Whenever the word "Task" appears on a line of the material below, that line is counted; state the total alone.

**The input**:
╔══

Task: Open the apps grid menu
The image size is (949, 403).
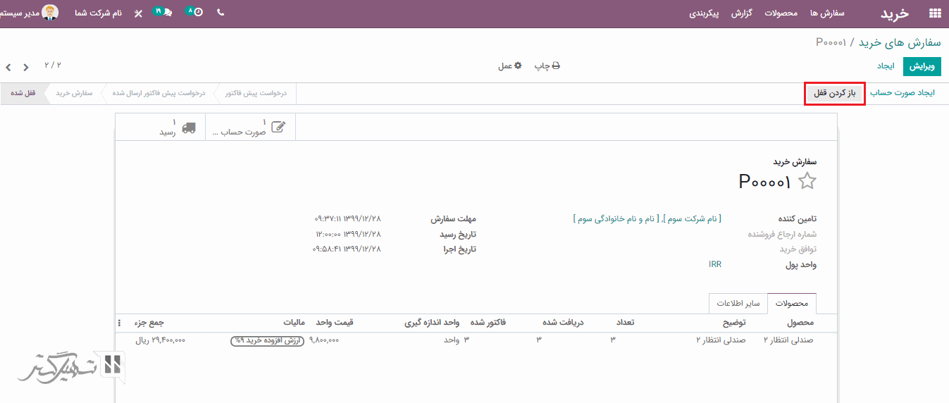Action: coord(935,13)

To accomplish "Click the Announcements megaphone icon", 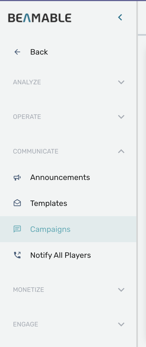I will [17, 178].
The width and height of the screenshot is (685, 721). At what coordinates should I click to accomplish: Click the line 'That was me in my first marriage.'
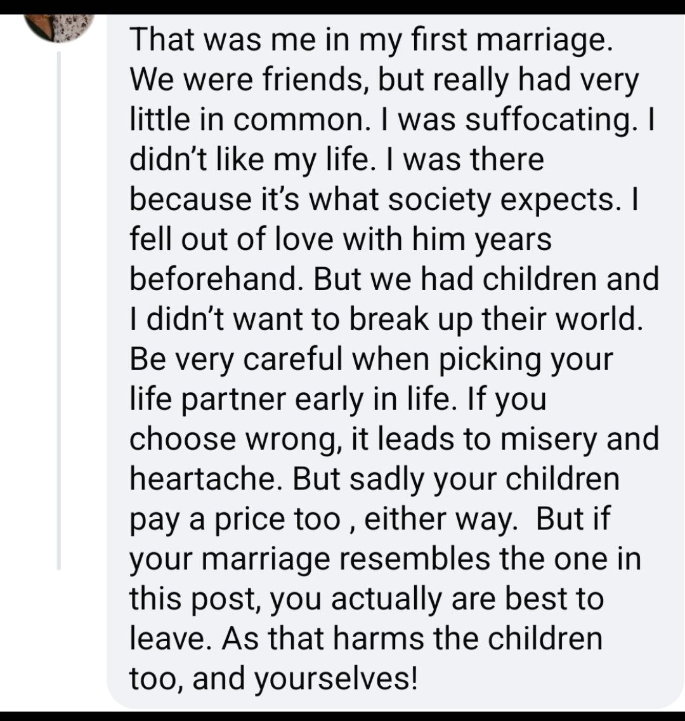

╚══
╔══

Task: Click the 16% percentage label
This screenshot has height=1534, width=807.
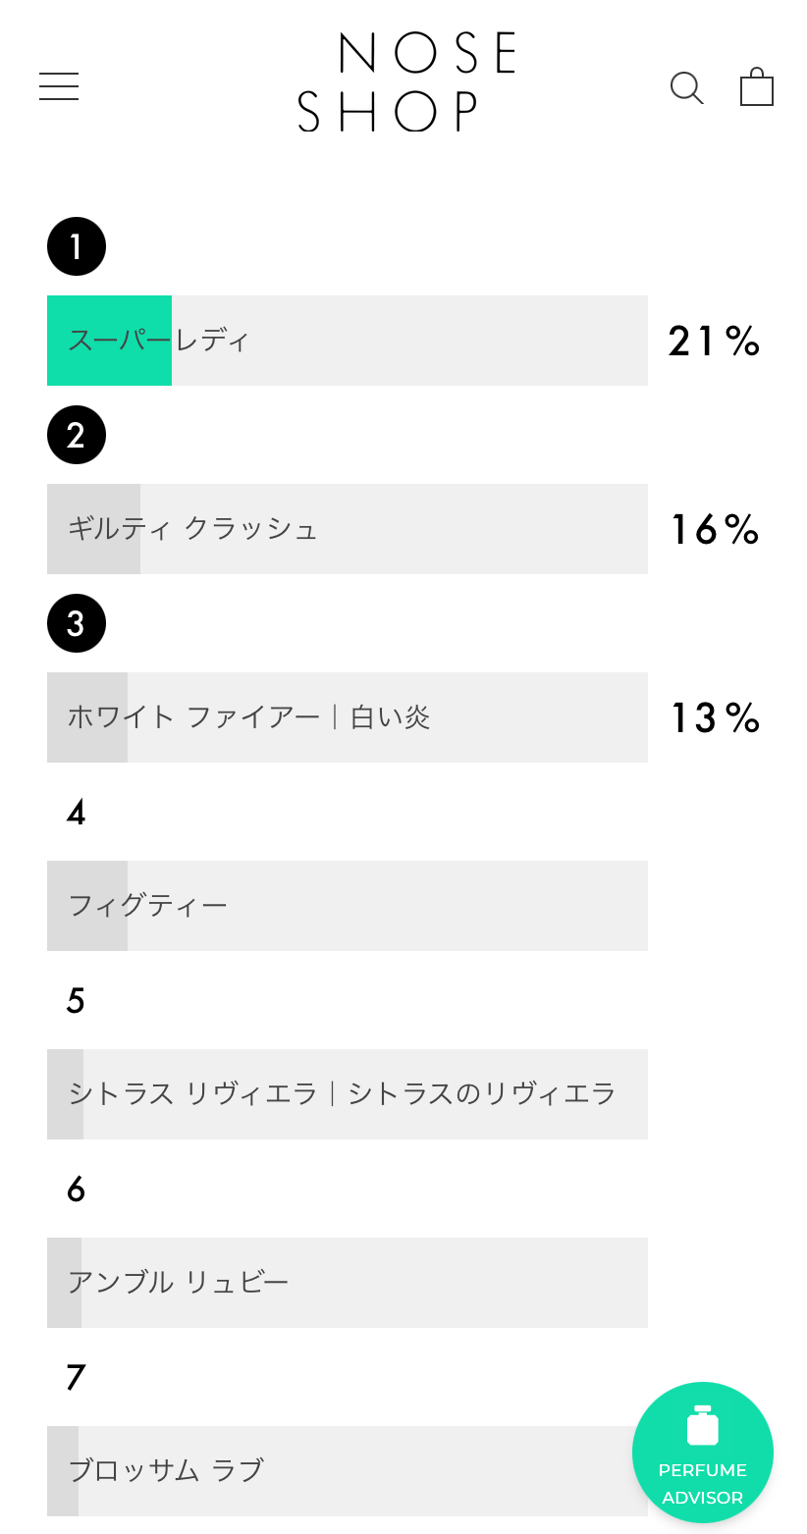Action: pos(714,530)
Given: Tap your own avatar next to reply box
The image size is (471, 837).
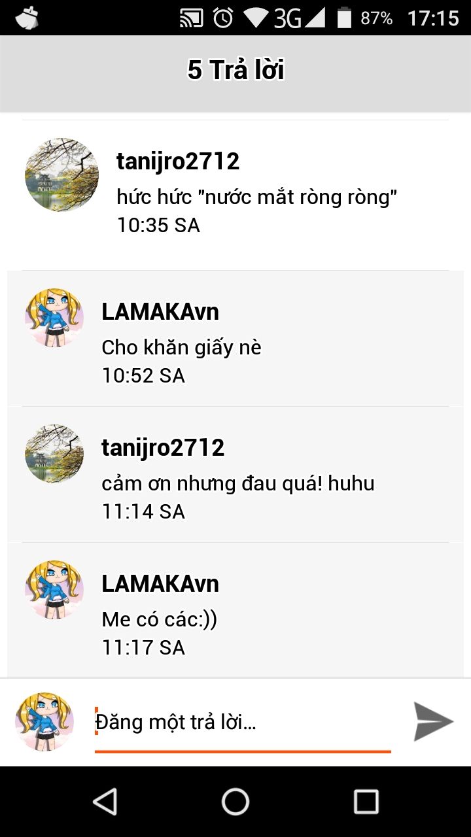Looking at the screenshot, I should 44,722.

╚══

**Response to the exercise**: 2